**Entries shown**
=== Section Start ===

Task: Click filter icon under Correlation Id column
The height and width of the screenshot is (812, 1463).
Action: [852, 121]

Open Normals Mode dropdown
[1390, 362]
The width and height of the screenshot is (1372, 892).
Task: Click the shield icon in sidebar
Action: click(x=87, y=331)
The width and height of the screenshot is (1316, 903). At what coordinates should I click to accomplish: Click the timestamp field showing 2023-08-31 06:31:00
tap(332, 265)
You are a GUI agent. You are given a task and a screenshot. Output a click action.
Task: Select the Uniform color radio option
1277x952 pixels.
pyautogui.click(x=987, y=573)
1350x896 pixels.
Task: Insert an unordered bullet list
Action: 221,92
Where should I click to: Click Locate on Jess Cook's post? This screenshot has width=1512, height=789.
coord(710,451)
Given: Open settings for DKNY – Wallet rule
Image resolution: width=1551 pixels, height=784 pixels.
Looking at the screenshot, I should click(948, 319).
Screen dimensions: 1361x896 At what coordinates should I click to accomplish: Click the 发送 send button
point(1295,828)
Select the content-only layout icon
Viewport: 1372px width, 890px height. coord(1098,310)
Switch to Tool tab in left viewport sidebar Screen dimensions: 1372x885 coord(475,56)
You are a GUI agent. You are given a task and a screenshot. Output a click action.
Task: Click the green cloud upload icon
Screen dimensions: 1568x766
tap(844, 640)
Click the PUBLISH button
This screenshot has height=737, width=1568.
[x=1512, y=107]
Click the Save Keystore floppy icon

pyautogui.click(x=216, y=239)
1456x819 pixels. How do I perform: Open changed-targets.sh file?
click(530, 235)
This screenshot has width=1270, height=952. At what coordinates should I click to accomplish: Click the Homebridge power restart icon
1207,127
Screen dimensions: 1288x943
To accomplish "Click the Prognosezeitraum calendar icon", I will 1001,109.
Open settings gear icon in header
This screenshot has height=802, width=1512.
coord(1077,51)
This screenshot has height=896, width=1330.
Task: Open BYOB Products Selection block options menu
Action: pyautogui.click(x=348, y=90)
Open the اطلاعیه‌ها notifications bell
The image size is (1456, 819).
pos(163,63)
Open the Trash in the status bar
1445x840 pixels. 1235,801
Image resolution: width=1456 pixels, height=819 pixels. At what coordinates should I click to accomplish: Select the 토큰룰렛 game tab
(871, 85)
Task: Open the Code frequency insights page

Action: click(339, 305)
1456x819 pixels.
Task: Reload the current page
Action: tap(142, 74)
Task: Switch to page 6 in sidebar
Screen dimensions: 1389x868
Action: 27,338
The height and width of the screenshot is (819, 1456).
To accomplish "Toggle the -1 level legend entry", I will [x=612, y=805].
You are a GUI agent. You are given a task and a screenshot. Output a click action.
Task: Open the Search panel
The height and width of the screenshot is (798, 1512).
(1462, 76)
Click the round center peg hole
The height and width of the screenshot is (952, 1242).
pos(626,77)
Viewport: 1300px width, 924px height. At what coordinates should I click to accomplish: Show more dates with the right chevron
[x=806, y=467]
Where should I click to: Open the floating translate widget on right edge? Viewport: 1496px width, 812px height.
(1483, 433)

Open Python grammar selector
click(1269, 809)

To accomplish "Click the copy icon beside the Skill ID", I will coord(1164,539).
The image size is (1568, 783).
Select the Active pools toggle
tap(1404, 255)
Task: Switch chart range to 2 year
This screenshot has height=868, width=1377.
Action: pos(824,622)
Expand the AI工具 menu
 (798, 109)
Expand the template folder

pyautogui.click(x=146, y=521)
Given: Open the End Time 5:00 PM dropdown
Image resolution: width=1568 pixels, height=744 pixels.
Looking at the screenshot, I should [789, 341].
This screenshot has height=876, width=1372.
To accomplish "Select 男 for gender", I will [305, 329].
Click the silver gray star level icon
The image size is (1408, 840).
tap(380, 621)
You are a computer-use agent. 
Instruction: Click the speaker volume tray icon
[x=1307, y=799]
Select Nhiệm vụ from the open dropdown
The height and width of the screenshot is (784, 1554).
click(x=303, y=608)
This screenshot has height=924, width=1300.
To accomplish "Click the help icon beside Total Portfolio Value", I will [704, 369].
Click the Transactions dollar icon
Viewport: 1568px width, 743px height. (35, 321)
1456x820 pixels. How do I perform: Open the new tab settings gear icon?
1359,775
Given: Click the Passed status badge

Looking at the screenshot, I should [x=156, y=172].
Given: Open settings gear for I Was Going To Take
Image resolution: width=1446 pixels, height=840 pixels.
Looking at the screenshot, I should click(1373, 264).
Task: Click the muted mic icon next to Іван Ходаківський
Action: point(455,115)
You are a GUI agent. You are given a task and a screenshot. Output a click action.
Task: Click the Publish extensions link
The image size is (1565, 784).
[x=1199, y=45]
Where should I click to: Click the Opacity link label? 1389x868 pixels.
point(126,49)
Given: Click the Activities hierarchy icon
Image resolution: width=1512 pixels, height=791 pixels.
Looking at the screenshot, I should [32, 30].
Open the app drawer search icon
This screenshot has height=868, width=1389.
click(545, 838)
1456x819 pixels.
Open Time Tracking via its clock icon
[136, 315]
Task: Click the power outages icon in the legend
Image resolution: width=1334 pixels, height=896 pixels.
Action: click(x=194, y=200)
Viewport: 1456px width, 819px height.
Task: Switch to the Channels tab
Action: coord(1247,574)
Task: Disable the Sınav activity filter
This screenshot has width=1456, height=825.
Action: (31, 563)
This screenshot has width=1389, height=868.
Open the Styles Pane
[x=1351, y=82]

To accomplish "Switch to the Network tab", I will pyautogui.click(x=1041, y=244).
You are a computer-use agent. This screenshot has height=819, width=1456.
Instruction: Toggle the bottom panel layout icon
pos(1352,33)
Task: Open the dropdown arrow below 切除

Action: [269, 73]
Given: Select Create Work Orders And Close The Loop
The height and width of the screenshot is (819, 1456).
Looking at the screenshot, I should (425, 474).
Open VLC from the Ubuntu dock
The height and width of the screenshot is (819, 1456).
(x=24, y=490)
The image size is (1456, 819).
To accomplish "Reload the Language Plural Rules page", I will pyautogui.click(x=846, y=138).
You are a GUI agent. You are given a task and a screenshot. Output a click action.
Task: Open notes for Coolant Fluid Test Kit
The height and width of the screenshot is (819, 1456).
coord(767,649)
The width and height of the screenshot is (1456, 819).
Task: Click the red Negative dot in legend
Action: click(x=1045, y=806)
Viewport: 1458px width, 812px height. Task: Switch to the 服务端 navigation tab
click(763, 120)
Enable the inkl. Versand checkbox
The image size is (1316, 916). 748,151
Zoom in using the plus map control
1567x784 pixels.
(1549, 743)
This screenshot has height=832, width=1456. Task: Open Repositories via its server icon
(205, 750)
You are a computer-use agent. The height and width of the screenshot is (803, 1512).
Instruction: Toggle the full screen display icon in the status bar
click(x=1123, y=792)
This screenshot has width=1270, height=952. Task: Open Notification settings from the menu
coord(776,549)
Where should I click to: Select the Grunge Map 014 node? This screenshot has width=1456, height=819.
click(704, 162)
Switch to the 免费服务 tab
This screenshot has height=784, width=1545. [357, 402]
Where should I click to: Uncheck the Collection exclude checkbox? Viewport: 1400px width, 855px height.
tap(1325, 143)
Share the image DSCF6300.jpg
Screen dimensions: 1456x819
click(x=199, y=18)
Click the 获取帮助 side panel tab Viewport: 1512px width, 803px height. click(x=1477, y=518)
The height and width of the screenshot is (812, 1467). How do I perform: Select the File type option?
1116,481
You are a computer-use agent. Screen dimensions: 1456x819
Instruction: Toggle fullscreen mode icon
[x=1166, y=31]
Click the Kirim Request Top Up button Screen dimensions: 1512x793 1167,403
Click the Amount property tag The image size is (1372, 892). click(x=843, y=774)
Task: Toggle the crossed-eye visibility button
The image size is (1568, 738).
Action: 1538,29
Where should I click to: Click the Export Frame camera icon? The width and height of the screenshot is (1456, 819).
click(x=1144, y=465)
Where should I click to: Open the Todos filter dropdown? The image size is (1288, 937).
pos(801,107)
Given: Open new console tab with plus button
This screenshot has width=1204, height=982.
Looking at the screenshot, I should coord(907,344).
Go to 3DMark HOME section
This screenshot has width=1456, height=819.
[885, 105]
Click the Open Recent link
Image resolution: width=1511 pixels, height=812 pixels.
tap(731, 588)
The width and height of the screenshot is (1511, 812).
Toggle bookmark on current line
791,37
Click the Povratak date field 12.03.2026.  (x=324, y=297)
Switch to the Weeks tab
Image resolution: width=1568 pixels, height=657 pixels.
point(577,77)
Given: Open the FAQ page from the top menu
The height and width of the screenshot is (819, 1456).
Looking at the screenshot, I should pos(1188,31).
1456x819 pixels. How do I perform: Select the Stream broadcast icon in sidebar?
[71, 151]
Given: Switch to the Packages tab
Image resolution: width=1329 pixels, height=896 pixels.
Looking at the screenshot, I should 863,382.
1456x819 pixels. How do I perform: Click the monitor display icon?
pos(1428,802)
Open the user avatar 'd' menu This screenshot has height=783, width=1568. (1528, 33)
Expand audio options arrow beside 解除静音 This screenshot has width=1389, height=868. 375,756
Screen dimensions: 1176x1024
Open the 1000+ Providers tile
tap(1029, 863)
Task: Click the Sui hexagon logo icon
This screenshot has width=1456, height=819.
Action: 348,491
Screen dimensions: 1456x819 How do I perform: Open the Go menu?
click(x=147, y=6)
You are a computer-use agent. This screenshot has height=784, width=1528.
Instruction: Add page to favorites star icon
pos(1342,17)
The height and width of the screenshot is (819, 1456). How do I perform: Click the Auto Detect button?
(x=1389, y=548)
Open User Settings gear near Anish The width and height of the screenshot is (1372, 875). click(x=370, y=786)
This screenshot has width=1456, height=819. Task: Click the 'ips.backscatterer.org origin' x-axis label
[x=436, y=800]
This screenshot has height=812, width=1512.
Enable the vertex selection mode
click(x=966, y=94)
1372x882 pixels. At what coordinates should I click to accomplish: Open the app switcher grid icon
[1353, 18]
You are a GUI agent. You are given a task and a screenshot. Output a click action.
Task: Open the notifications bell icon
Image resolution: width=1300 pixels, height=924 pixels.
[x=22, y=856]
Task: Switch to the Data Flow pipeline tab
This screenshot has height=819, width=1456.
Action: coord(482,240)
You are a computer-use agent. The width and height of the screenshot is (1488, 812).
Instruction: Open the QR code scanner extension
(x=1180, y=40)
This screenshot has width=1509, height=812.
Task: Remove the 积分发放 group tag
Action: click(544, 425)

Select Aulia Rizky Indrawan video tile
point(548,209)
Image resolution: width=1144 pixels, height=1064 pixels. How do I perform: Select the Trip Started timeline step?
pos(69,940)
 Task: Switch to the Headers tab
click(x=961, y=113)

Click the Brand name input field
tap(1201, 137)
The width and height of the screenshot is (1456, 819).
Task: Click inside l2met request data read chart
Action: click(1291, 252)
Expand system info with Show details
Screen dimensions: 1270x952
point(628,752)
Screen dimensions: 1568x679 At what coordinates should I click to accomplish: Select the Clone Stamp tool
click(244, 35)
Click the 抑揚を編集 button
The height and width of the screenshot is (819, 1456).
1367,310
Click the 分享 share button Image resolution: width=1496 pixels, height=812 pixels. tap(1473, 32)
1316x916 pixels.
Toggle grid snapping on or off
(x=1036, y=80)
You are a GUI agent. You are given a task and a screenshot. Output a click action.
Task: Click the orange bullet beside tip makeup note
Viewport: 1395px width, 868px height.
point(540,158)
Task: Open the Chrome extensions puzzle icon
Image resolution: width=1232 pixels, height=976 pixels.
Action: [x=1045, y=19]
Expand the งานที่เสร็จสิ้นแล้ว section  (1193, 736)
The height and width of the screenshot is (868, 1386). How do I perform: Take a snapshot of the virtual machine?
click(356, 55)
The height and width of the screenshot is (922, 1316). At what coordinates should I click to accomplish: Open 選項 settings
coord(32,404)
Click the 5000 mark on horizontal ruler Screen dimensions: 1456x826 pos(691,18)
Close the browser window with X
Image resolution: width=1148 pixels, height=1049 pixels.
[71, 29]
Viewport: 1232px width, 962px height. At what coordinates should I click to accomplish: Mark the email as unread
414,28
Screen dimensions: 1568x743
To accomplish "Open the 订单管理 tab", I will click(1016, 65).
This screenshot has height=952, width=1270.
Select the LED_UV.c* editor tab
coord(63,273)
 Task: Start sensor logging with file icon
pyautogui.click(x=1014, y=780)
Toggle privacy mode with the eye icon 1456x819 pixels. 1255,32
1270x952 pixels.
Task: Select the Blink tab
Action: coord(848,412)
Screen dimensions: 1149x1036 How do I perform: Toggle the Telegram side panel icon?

=== Section End ===

**What you have to do**
Pull every line containing "notifications" out of the entries.

**Response area**
Open the اطلاعیه‌ها notifications bell
Task: Open the notifications bell icon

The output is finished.